**Given instruction:** Copy out every line of the records below, keeping each record's wording as it stands, but shift each coordinate in the answers by -5. Leave the pictures out of your version.

**Recorded information:**
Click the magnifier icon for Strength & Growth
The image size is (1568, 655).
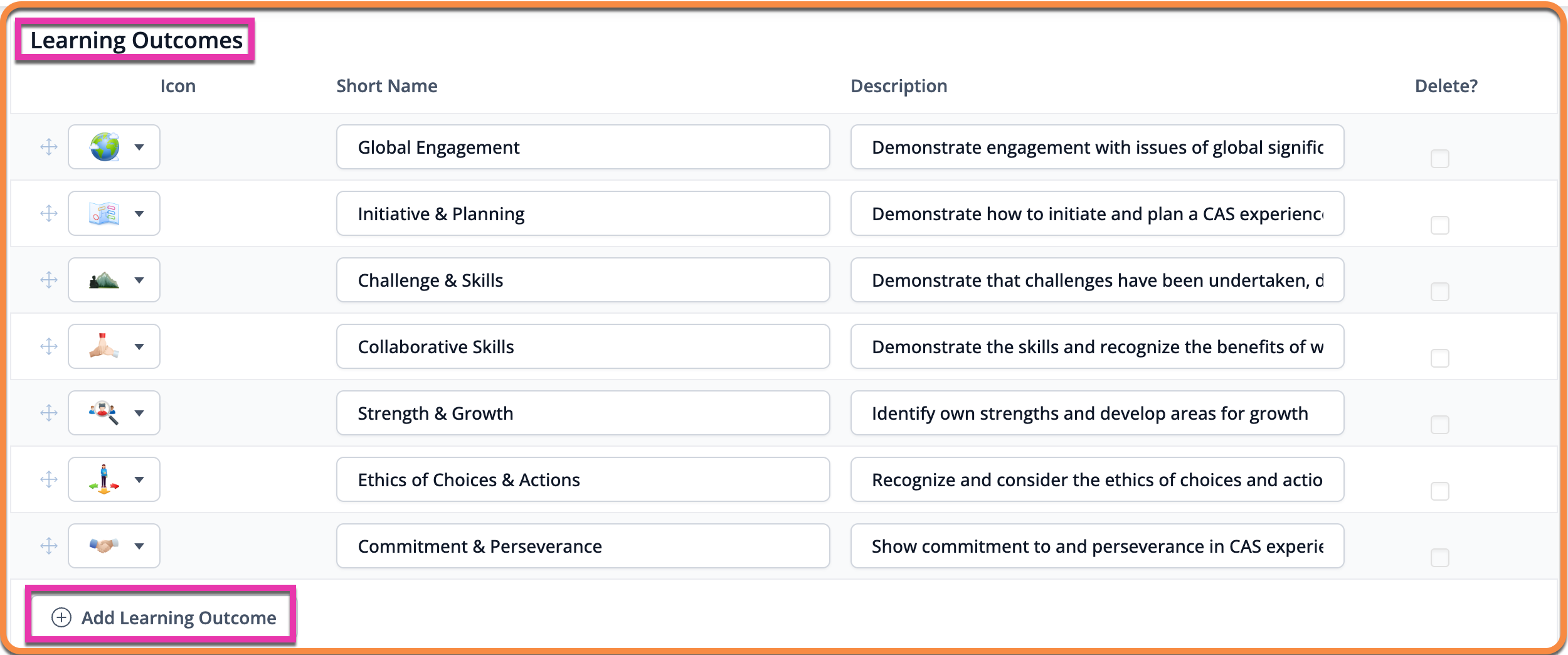104,413
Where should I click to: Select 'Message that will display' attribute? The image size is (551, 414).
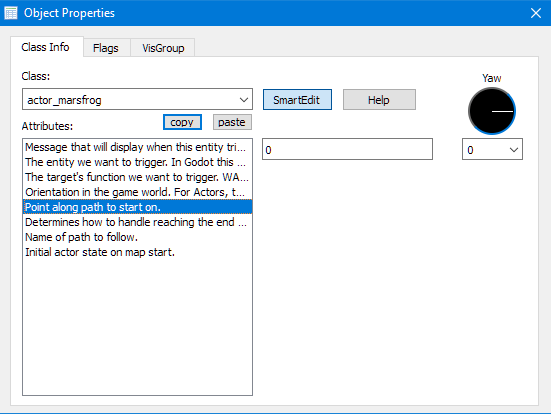pos(137,147)
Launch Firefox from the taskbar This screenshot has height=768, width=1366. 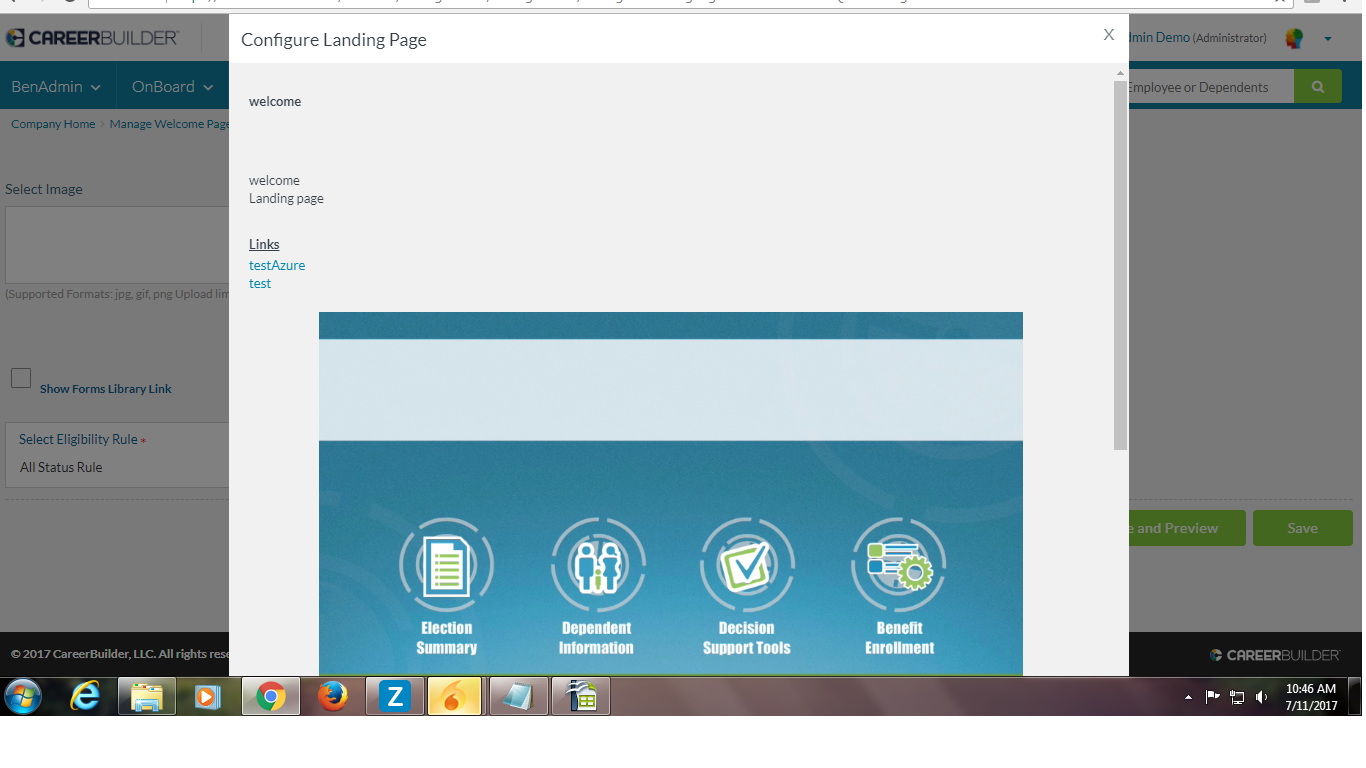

**Solved exercise:**
Click the magnifier icon for Strength & Growth
The image size is (1568, 655).
99,408
Where should I click to: Select 'Message that will display' attribute? The image size is (551, 414).
pos(132,142)
Launch Firefox from the taskbar This screenshot has height=768, width=1366. 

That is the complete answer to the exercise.